Some mushrooms can be frozen raw, examples being Ceps and other boletus species as well as Hedgehog and Horn of Plenty. However, better results are usually obtained by frying in butter or oil before freezing. You can add some onion or garlic to them if you wish. This method works for any firm fleshed mushrooms, but softer species such as ink caps or Oyster mushrooms lose their texture. Mushrooms will keep like this for several months, and are ideal for adding to omelettes, casseroles or stews.
Many mushrooms can be dried and will keep very well as long as they are then kept in an airtight container; Kilner jars are best for this. Large or solid mushrooms are best sliced before drying – this will also determine whether they have been attacked by insect larvae. Smaller species such as Fairy Ring Champignons can be dried whole.
Place them on cake racks or other things that will allow air circulation under them as well as on top, until they are completely dry and crisp. They will dry in a warm room, but more quickly in an airing cupboard, on top of a radiator or boiler. Mushrooms can be dried in an oven at low temperature, (it is probably best to leave the door open, as if the temperature exceeds 60 degrees the mushrooms will blacken and the flavor will be adversely affected). Alternatively, mushrooms can be threaded onto string and dried over cookers, etc.
To rehydrate them either pour on hot or boiling water and leave for a half to one hour, or pour over cold water and leave them in the fridge overnight.

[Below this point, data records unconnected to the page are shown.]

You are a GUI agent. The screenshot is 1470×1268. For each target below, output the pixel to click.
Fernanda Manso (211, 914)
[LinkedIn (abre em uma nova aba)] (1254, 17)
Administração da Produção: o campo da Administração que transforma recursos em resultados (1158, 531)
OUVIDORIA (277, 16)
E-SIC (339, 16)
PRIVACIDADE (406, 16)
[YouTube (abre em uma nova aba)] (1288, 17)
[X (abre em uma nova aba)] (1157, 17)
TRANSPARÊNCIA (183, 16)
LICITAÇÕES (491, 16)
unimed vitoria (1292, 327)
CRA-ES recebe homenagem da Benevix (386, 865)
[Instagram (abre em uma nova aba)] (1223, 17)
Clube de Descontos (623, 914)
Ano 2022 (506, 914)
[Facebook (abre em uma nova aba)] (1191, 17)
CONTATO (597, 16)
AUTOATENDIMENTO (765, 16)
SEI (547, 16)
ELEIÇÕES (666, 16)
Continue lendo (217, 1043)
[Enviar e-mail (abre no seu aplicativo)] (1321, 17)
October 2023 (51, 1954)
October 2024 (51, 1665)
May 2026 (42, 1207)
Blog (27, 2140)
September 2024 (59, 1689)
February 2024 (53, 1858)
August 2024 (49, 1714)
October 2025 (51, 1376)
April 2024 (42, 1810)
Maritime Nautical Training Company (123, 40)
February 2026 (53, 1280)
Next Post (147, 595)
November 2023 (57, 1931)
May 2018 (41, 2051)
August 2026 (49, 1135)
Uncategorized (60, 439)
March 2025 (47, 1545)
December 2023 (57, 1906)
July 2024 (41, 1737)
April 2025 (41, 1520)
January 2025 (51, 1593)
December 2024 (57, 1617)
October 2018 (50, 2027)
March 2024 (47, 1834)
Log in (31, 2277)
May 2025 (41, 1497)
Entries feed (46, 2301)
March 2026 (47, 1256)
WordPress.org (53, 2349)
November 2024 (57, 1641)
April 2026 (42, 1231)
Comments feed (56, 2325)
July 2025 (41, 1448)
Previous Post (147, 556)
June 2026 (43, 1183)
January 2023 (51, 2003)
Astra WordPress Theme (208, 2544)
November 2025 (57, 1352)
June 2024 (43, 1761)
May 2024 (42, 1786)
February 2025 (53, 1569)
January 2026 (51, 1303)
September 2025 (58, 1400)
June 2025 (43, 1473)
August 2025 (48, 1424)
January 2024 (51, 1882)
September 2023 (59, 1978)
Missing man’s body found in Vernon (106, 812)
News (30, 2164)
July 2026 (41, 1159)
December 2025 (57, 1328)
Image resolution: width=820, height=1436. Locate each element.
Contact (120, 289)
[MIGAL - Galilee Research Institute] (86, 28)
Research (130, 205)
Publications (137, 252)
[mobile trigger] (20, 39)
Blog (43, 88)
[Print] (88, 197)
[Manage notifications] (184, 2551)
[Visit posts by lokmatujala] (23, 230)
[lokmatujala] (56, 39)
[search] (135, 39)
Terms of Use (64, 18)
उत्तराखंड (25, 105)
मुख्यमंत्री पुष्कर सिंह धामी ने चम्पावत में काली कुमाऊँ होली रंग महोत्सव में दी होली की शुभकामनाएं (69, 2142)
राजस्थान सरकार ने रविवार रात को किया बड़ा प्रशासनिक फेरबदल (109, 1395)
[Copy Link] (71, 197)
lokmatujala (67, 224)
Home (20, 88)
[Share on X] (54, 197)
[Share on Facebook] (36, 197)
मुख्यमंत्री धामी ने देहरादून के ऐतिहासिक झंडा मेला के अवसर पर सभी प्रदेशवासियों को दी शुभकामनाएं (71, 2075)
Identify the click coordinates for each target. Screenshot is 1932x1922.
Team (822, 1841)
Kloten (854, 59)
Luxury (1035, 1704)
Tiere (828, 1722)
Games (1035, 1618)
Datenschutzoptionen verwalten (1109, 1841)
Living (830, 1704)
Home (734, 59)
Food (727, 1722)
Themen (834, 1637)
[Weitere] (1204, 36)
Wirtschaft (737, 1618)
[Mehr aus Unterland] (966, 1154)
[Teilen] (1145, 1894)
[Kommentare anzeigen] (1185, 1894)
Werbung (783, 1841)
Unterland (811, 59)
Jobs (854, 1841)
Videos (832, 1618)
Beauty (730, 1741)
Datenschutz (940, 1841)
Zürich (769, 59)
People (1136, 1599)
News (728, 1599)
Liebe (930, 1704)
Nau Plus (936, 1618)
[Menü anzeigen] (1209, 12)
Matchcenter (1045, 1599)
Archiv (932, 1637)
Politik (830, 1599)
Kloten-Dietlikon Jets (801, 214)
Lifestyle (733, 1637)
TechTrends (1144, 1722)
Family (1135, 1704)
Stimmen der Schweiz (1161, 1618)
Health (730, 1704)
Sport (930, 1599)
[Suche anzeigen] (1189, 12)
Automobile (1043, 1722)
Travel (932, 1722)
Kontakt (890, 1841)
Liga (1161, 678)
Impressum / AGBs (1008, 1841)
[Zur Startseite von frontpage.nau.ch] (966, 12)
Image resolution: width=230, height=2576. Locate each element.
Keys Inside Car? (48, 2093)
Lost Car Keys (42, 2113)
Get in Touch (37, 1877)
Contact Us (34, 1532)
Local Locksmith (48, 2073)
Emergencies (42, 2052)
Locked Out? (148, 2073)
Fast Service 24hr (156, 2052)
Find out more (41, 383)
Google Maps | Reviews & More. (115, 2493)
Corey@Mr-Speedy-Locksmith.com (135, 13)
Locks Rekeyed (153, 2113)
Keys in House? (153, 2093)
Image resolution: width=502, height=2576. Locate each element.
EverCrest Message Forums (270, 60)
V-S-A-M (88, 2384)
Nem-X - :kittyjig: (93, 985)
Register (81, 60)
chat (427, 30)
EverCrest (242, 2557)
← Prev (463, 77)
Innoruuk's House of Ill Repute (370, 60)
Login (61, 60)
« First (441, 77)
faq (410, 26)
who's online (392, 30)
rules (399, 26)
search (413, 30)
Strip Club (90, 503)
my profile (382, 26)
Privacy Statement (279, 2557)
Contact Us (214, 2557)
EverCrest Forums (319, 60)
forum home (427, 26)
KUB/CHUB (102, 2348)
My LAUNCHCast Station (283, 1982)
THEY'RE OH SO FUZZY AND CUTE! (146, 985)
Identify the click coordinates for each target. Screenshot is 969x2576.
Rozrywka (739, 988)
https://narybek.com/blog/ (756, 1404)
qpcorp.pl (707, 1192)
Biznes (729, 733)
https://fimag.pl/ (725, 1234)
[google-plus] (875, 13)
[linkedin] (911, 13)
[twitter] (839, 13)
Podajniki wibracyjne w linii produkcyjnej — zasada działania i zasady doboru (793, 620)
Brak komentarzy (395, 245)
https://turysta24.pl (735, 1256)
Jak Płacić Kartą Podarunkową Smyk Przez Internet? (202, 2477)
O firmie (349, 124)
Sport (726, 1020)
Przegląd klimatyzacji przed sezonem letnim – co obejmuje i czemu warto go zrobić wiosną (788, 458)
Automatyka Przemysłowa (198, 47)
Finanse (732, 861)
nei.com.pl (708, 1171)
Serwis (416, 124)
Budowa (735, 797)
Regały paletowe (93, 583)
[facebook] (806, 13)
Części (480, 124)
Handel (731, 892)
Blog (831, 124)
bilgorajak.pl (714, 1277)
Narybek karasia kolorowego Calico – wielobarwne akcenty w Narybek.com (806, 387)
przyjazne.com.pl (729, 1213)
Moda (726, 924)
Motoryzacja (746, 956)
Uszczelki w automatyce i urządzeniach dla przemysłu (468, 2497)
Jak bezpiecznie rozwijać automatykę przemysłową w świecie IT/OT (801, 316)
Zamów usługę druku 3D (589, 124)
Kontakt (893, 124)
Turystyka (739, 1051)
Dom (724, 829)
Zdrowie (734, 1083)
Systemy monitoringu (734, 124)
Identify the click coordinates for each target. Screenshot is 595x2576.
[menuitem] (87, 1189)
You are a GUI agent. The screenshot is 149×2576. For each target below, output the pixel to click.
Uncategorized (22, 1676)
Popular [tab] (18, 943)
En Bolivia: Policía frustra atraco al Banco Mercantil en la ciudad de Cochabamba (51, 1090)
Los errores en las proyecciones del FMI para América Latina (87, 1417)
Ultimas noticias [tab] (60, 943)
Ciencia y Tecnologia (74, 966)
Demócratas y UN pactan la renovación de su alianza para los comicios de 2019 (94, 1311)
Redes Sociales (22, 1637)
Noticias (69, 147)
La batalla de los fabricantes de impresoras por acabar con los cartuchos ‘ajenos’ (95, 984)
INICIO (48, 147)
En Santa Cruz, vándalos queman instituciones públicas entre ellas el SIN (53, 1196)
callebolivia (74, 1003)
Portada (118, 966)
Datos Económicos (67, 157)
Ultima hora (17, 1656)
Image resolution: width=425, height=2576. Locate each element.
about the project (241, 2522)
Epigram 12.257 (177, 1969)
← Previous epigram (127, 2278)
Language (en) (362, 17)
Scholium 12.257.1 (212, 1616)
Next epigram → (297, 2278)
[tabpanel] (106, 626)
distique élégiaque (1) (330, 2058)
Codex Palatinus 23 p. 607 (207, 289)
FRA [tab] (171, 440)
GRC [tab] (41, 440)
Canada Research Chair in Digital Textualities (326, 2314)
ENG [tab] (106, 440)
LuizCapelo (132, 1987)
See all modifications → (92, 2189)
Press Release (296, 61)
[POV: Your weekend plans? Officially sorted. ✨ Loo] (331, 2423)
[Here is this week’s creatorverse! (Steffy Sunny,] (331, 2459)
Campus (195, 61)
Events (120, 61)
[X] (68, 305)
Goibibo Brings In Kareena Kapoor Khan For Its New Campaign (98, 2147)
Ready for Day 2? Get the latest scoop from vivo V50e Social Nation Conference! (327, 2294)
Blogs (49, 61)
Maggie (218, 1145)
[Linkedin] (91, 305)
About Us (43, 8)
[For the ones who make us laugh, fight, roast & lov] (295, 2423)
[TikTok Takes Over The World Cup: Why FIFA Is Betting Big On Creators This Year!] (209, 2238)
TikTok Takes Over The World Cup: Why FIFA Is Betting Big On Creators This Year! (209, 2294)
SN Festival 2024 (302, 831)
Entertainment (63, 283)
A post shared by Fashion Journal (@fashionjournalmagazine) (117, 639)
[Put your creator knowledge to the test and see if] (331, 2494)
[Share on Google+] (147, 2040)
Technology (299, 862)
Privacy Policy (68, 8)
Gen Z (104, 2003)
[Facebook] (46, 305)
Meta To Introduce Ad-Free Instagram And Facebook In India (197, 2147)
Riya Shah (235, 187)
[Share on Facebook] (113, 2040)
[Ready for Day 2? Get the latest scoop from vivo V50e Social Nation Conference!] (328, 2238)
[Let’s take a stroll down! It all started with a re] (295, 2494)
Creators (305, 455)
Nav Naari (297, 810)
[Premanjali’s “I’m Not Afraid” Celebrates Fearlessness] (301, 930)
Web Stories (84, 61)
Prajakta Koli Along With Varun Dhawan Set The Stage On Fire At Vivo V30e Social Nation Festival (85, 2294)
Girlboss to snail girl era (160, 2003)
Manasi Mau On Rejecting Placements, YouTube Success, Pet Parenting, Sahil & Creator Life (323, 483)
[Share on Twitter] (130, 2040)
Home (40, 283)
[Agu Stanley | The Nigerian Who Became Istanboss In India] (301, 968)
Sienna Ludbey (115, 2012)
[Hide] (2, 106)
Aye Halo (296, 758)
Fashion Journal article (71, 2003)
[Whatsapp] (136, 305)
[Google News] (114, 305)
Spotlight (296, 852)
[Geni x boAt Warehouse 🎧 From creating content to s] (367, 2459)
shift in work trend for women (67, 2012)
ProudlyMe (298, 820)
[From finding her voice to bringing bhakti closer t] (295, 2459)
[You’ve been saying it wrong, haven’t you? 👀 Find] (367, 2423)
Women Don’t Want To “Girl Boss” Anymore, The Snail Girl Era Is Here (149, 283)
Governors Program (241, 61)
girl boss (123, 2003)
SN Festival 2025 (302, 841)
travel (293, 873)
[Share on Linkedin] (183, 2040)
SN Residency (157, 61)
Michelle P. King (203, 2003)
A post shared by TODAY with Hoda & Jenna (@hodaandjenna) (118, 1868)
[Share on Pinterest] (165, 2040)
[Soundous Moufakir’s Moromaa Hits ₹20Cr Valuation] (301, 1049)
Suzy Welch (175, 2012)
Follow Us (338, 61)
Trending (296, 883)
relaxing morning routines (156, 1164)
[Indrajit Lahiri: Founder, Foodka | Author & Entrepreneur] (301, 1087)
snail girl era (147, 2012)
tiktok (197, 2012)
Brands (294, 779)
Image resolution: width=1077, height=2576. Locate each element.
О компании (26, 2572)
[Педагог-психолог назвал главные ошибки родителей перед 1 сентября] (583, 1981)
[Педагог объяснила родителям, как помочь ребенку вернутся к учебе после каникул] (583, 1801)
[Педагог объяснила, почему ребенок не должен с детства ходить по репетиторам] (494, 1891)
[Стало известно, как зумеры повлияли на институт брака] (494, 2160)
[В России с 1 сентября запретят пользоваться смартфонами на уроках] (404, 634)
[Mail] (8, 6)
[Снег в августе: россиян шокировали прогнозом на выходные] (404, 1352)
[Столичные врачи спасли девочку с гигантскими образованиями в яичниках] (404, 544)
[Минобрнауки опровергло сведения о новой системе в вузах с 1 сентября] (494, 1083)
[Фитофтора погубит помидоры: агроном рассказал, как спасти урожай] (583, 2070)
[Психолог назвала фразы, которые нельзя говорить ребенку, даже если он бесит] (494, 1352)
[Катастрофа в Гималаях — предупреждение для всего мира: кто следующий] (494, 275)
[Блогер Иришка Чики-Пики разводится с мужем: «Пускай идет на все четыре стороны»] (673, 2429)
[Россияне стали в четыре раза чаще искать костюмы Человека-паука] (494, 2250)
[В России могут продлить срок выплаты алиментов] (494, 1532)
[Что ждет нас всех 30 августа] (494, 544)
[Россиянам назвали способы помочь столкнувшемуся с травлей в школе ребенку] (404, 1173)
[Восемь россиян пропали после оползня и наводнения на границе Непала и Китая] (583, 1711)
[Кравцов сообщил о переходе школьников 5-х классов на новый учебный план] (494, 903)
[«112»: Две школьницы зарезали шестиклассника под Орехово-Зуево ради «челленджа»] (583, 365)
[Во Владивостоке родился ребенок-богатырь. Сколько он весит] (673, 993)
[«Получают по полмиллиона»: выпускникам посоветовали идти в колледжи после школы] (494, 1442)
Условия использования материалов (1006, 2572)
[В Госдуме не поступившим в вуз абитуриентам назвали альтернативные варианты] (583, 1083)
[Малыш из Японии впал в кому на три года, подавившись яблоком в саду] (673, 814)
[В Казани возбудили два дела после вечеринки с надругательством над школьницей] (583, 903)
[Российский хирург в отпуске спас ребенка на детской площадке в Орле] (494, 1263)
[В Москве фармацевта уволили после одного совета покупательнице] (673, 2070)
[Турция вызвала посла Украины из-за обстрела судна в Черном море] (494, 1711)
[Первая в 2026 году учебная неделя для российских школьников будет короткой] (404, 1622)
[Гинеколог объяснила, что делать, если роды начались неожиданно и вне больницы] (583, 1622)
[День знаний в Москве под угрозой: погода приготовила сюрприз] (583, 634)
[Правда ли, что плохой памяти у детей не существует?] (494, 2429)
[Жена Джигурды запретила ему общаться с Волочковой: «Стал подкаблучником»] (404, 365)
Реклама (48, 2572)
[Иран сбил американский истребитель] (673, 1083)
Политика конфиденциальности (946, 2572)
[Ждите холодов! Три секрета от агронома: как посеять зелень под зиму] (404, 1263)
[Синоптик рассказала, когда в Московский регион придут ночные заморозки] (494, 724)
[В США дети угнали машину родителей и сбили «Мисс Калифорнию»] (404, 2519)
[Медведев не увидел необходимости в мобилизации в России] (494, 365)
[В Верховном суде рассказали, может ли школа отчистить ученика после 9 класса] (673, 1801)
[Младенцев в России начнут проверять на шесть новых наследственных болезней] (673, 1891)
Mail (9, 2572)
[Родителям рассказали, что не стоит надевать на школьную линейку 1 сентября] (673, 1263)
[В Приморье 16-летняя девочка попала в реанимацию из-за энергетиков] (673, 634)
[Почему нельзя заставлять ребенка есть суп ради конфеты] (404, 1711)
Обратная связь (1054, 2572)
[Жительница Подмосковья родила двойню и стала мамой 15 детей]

The texture will not be quite as they were when fresh but is certainly good enough for soups, stews and casseroles. The soaking water makes a good stock.
Mushrooms in oil or clarified butter
Mushrooms can be preserved in sterilised jars under oil or clarified butter. If being preserved in oil, they should be sterilised first, either by briefly boiling in a mixture of vinegar and salted water or by frying and then covered with oil in the jars, making sure that no air bubbles are present. Keep the jars sealed and use quickly after opening, as they will not keep after they are exposed to the air. This method can work well, but discard any jars that show mould or bubbles developing – for this reason and because opened jars spoil quickly, several small jars are preferable to a few large ones.
Preserving mushrooms in clarified butter is very similar to the process of frying and freezing. Fry the mushrooms in butter, with any herbs or spices that you care to use, pour off any excess liquid and then pack them into jars, then cover them fully with clarified butter (also known as ghee) and seal with lids or parchment. If kept in the fridge, these will keep for several weeks.